The statue, which was erected with the help of broadcaster RBTF and local fans, commemorates Johnson's first live performance with AC/DC, which took place at Namur's Palais Des Expositions on June 29, 1980, shortly after the band had finished recording the classic Back In Black.
In a video sent to RBTF to thank them for the statue, Johnson explains what the city means to him. "It's a very special place for me," he says. "It was the first night I sang with AC/DC, and I was a very nervous boy. So that memory will stay with me forever, and now that you've built this statue – honestly, I'm not worthy of it – I thank you, and I'll take it in good grace."

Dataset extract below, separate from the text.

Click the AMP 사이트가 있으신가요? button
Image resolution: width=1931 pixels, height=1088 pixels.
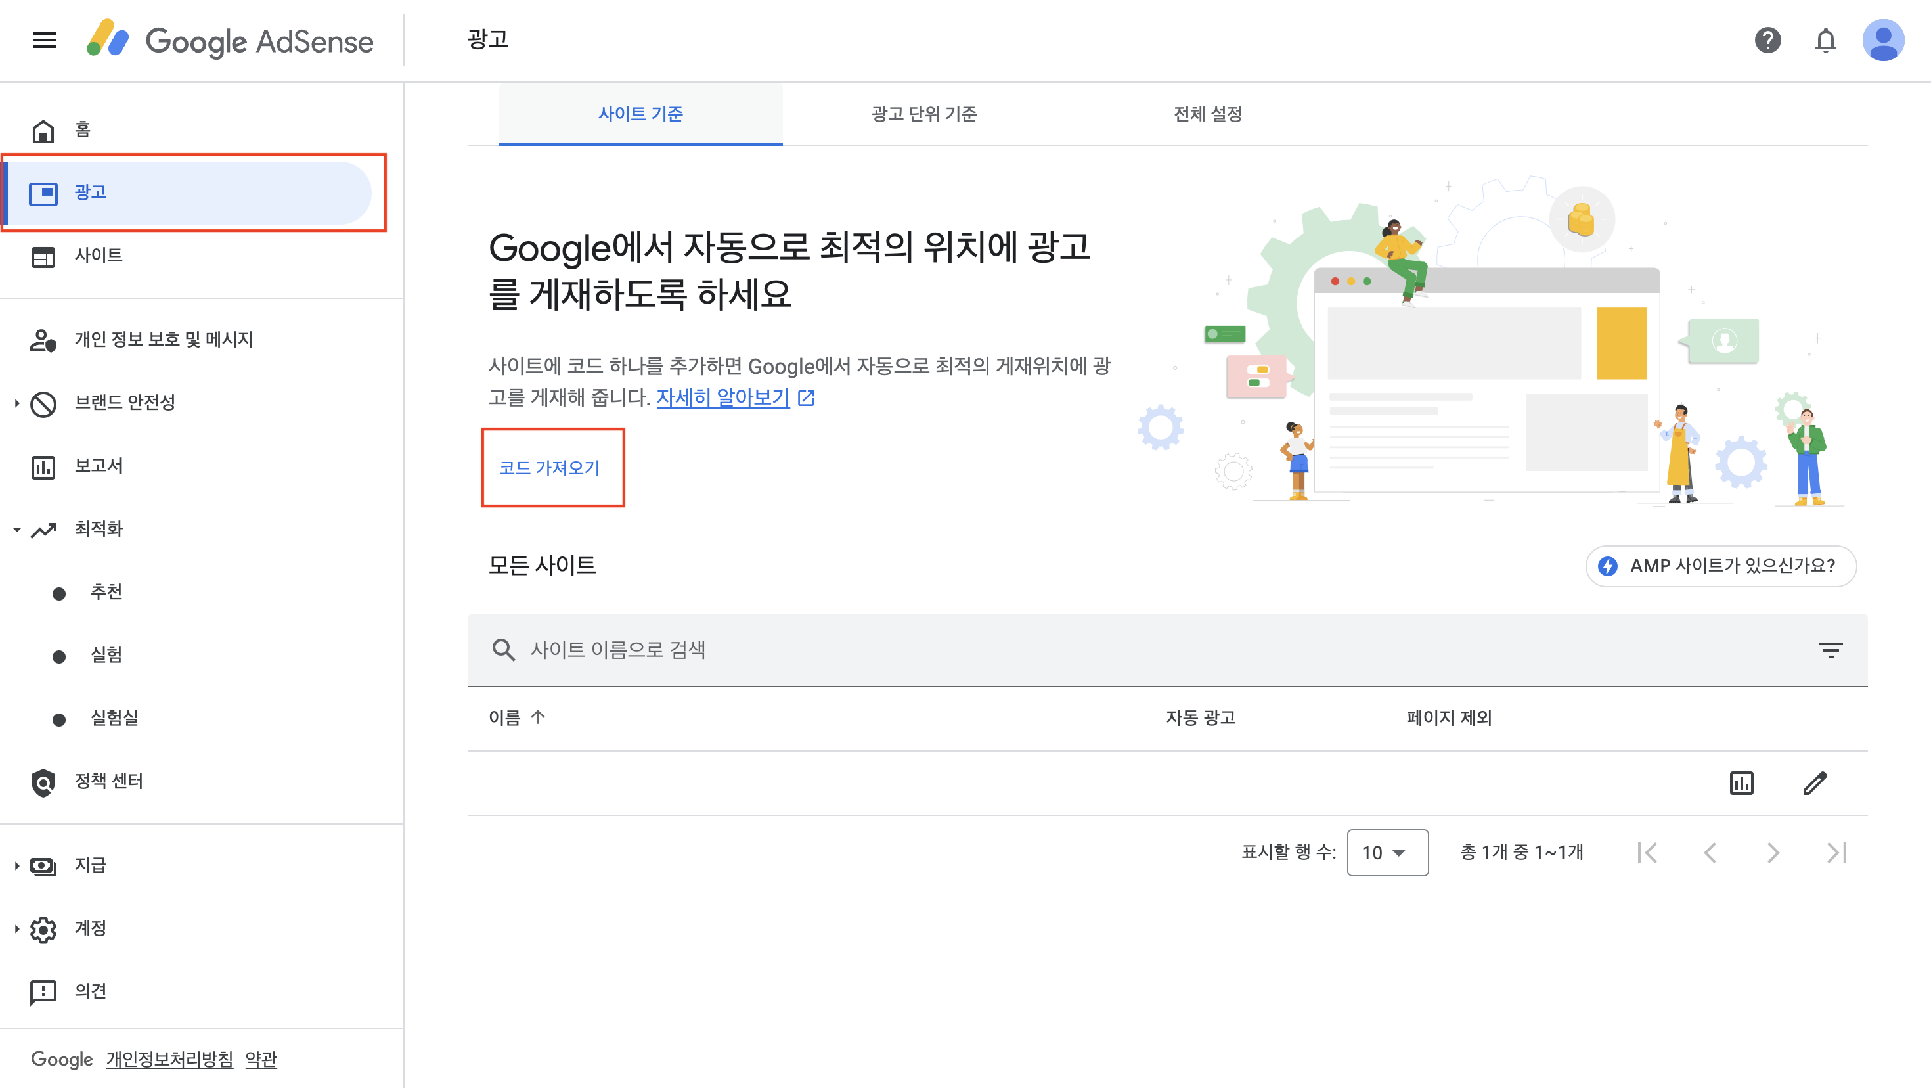[x=1720, y=565]
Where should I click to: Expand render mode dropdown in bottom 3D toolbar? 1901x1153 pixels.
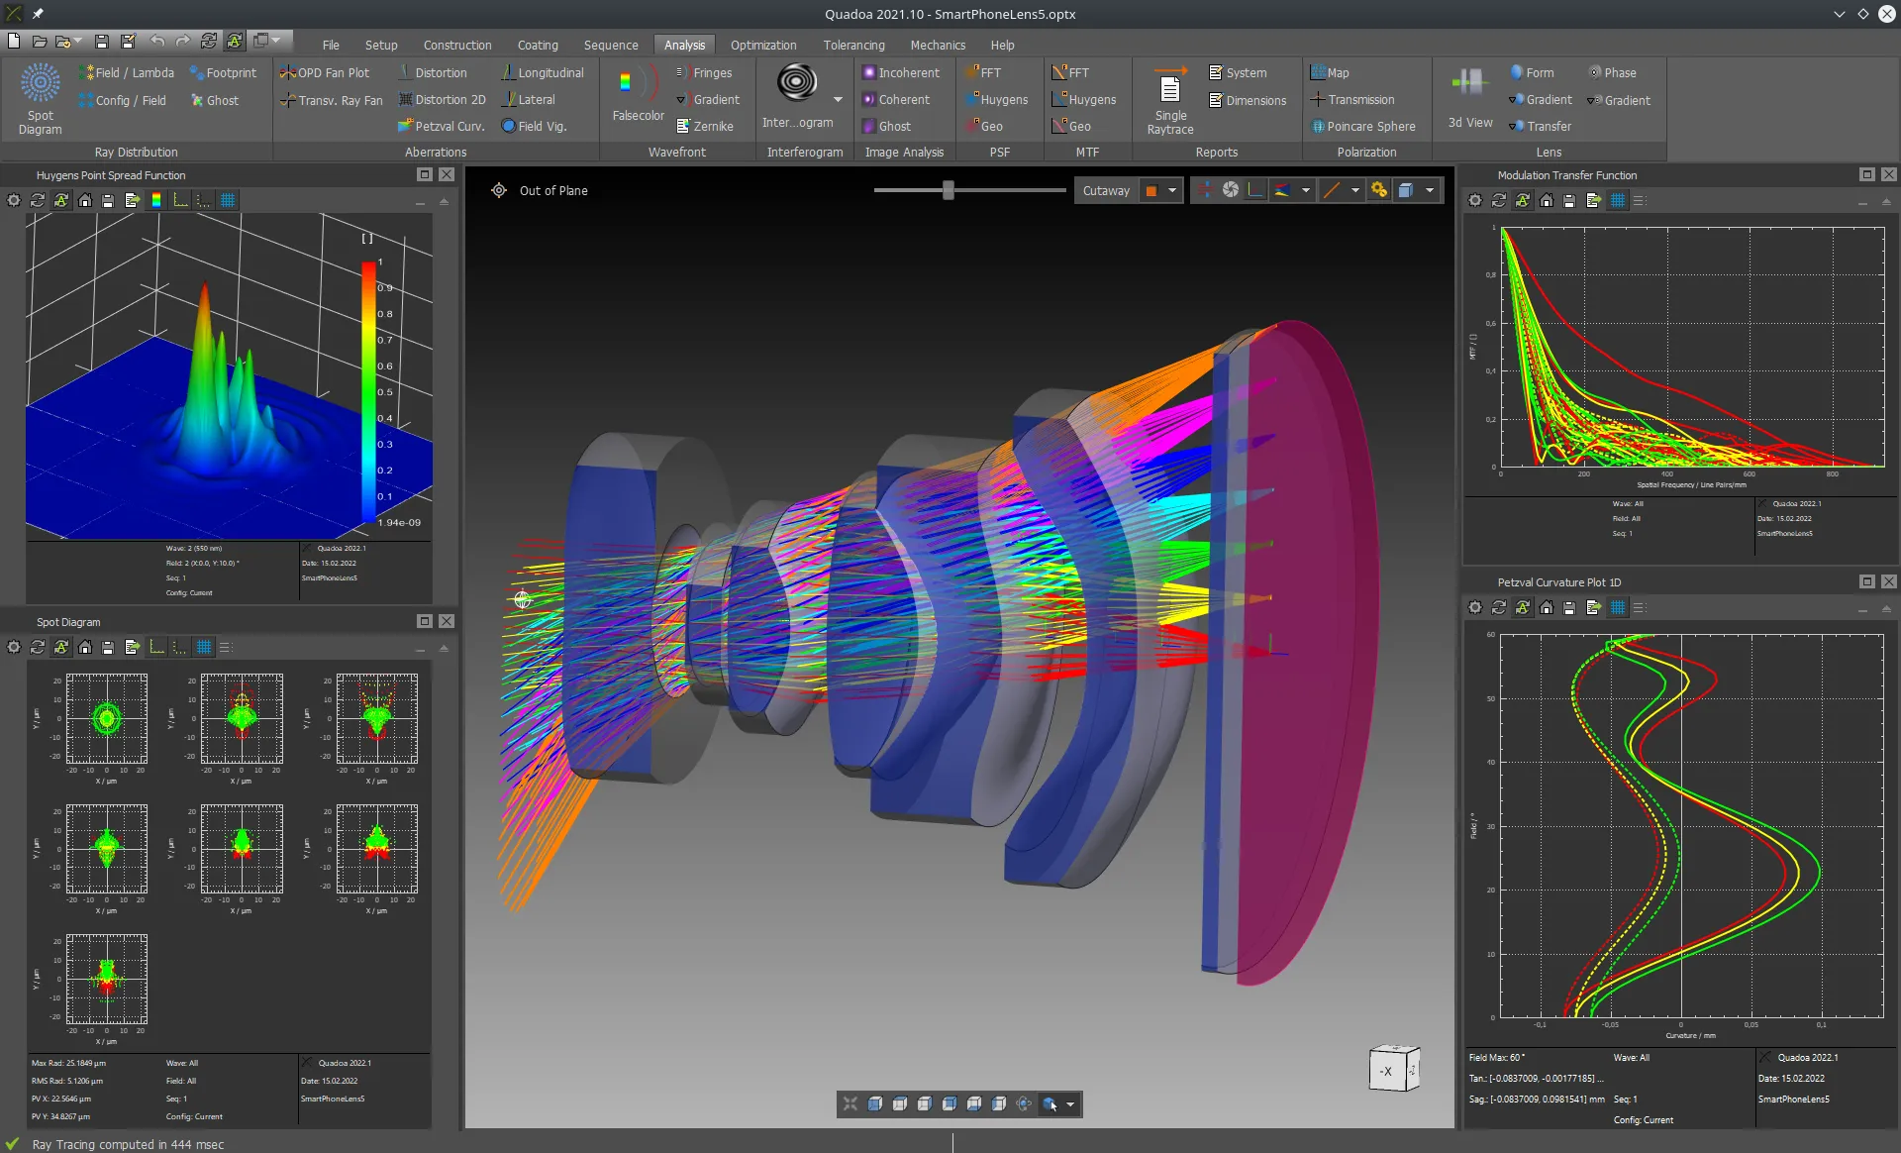[x=1070, y=1104]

During the show in 1980, AC/DC performed seven songs from the then-unreleased Back In Black, beginning with opener Hells Bells. The set ended with Let There Be Rock, which was the last song Bon Scott had ever sung on stage, at the Gaumont in Southampton, five months earlier on the final date of the Highway To Hell tour.
Johnson later recalled that his nerves settled when he saw a banner in the crowd raised aloft, on which it was written: ‘R.I.P. Bon Scott. Good Luck Brian.’
“That,” Johnson said, “just lifted me.”
Earlier this month it was announced that AC/DC will be headlining the Saturday night of the inaugural Power Trip festival, which will take place at the Empire Polo Club In Indio, California, between October 6 and October 8. It'll be Johnson's first live show with AC/DC since early 2016.
Tickets for the festival, which also features Guns N' Roses, Metallica, Iron Maiden, Ozzy Osbourne and Tool, are on sale now.